┌────────
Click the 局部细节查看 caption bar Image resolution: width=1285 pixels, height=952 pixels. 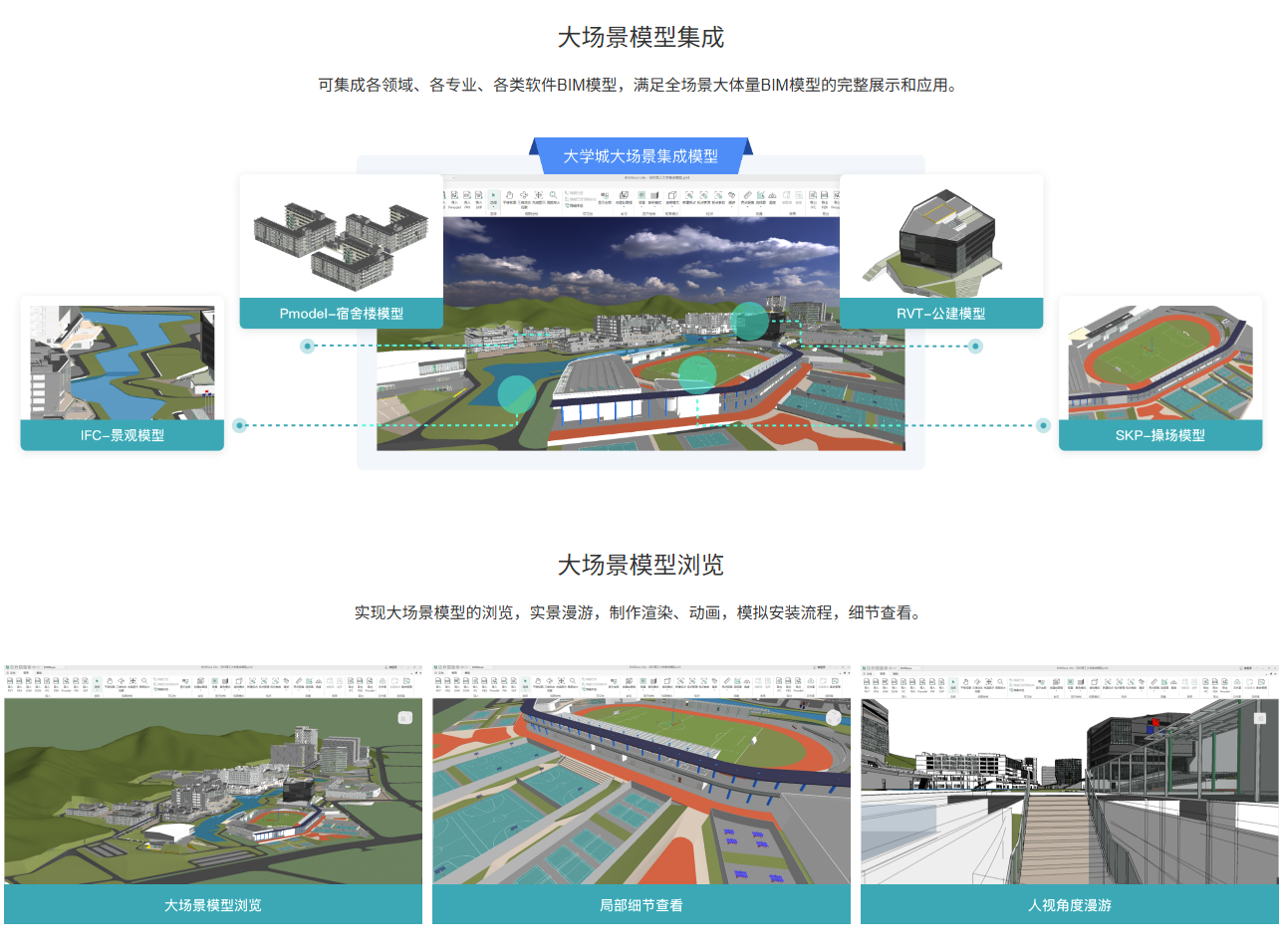click(x=641, y=905)
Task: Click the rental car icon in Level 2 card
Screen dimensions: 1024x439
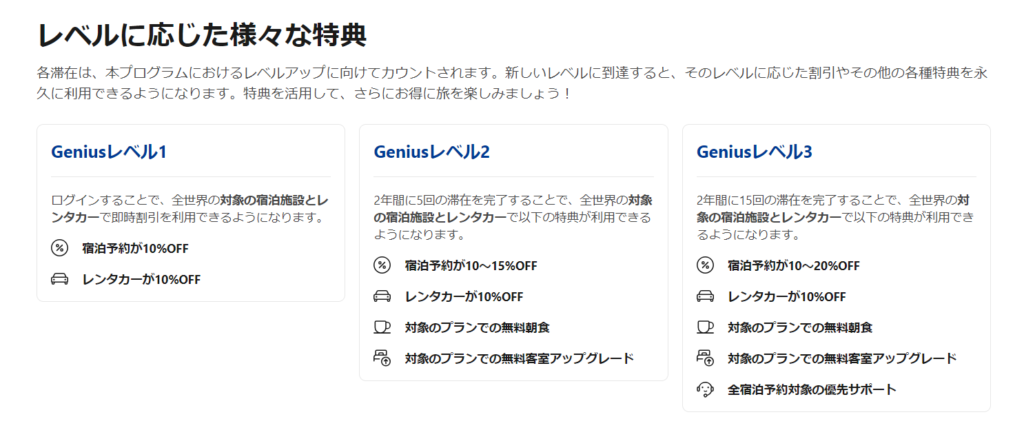Action: [382, 296]
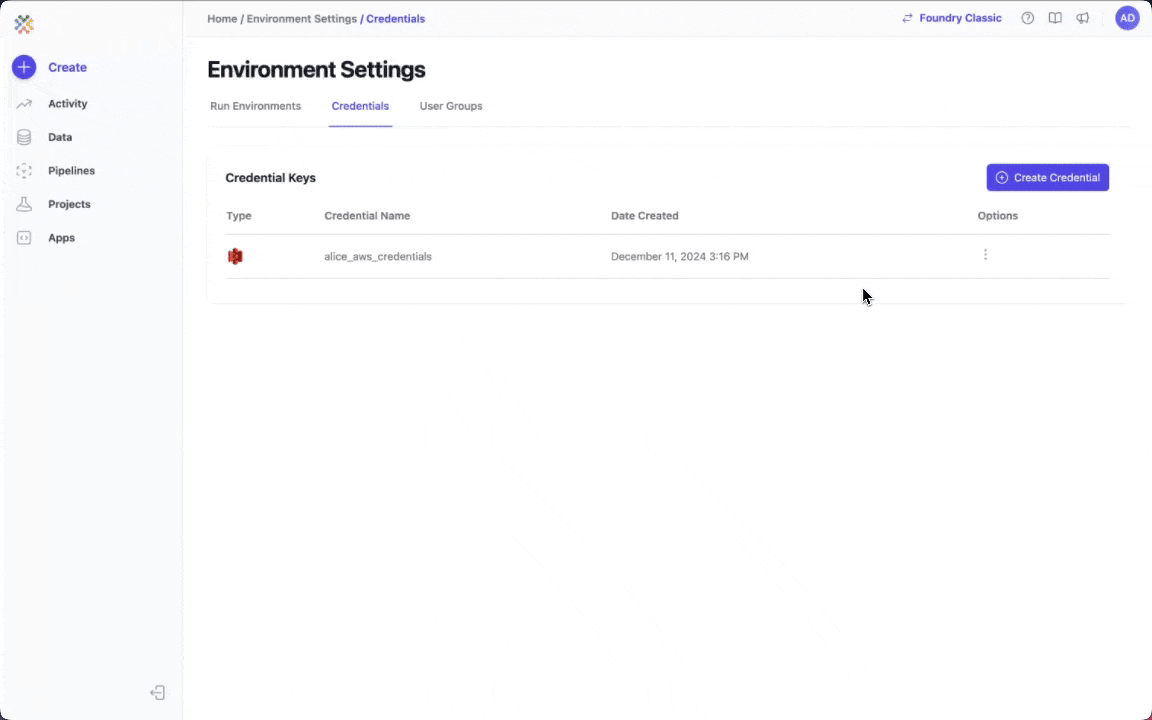Open the documentation book icon

pyautogui.click(x=1055, y=18)
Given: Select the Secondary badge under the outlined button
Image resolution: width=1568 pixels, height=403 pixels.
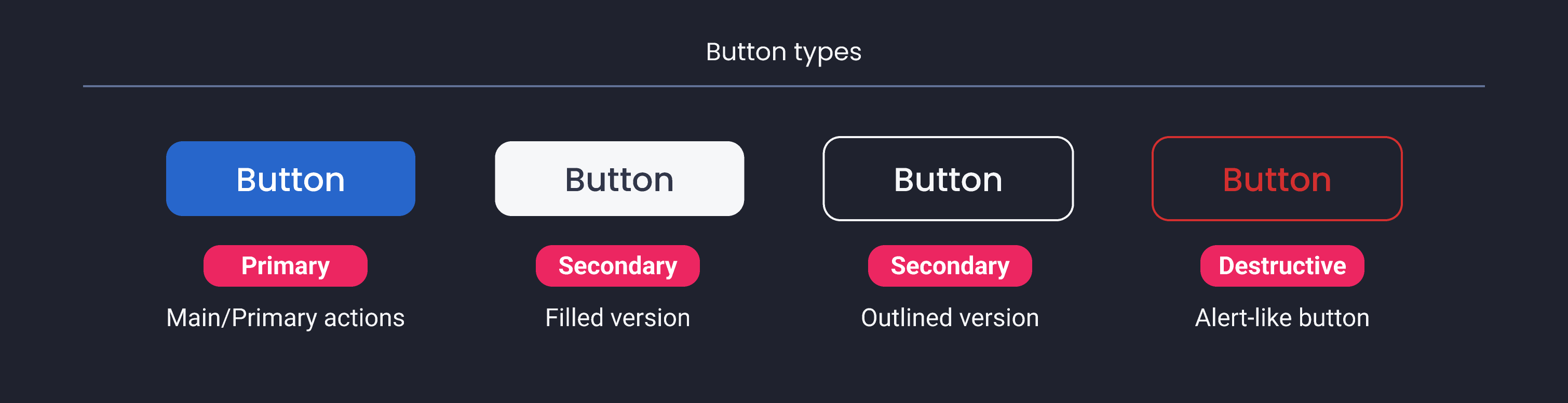Looking at the screenshot, I should point(950,265).
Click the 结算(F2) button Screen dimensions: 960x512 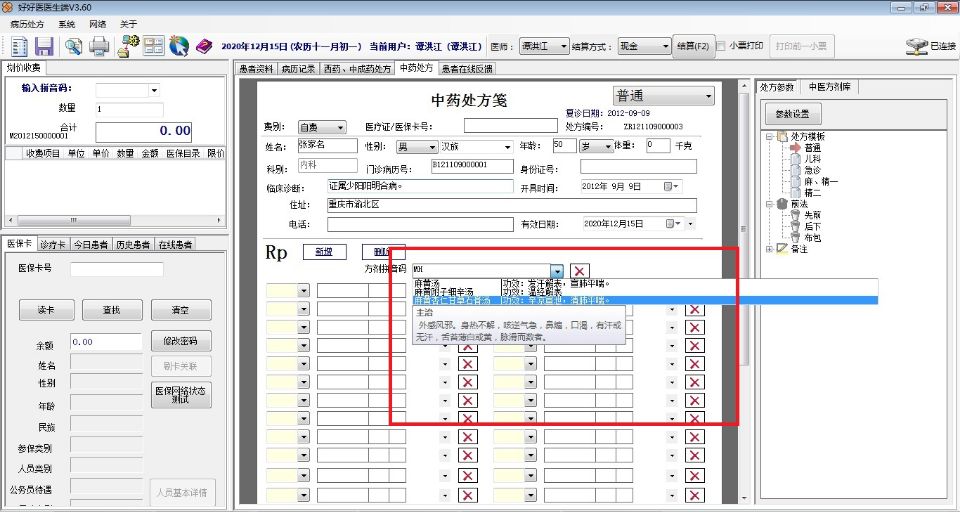tap(693, 46)
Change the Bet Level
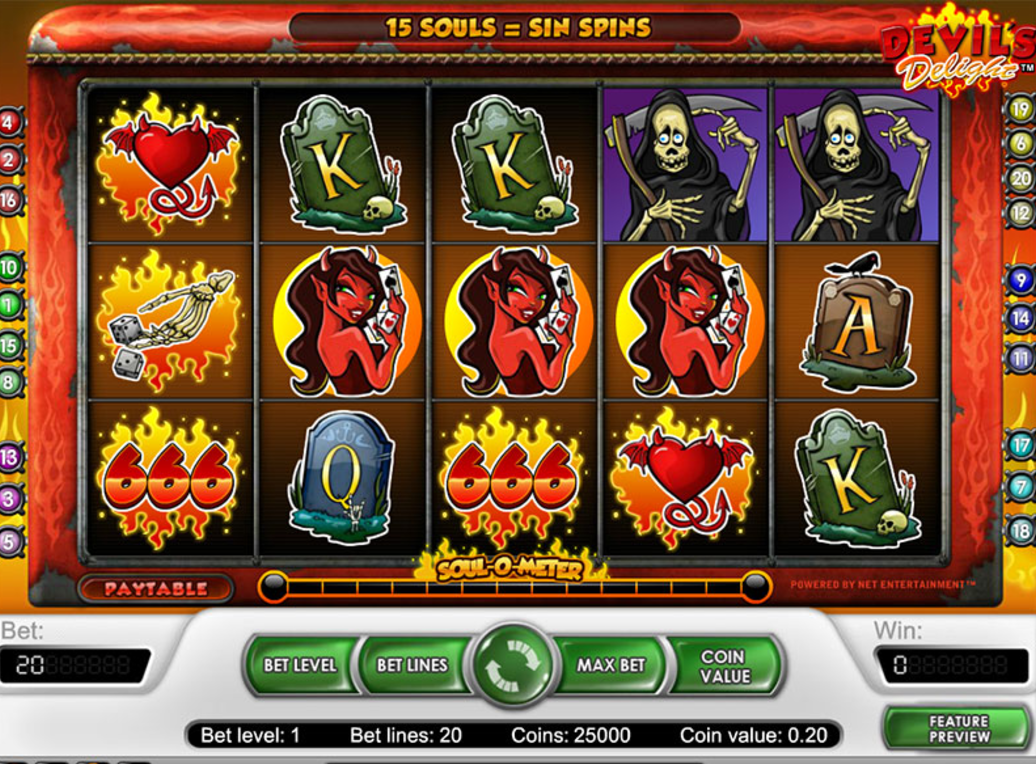The image size is (1036, 764). pyautogui.click(x=300, y=665)
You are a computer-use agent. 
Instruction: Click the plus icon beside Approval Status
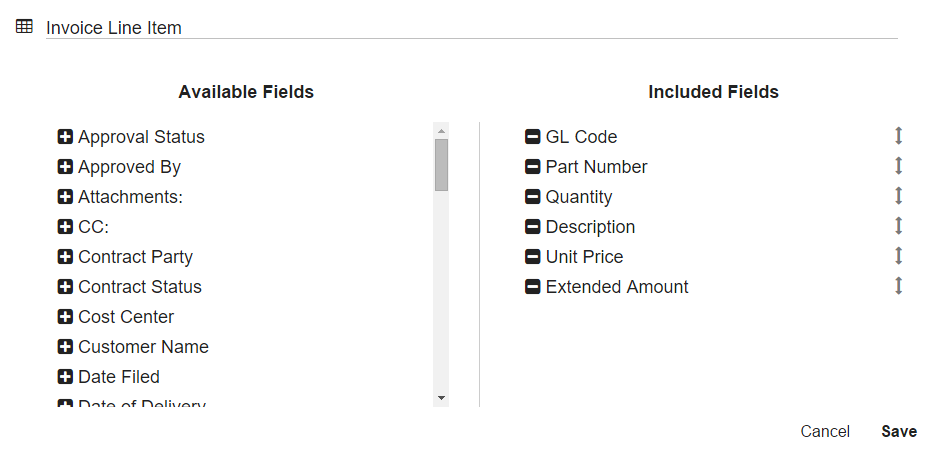[66, 137]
└────────
Above are records with pictures. Reproduce exactly only the lines from the line with "Task: Click the" through the line with "Given: Select the", both ends included, and leave the pictures out.

Expected answer
Task: Click the rental car icon in Level 2 card
Screen dimensions: 1024x439
Action: [382, 296]
Open the documentation book icon

pyautogui.click(x=1055, y=18)
Given: Select the Secondary badge under the outlined button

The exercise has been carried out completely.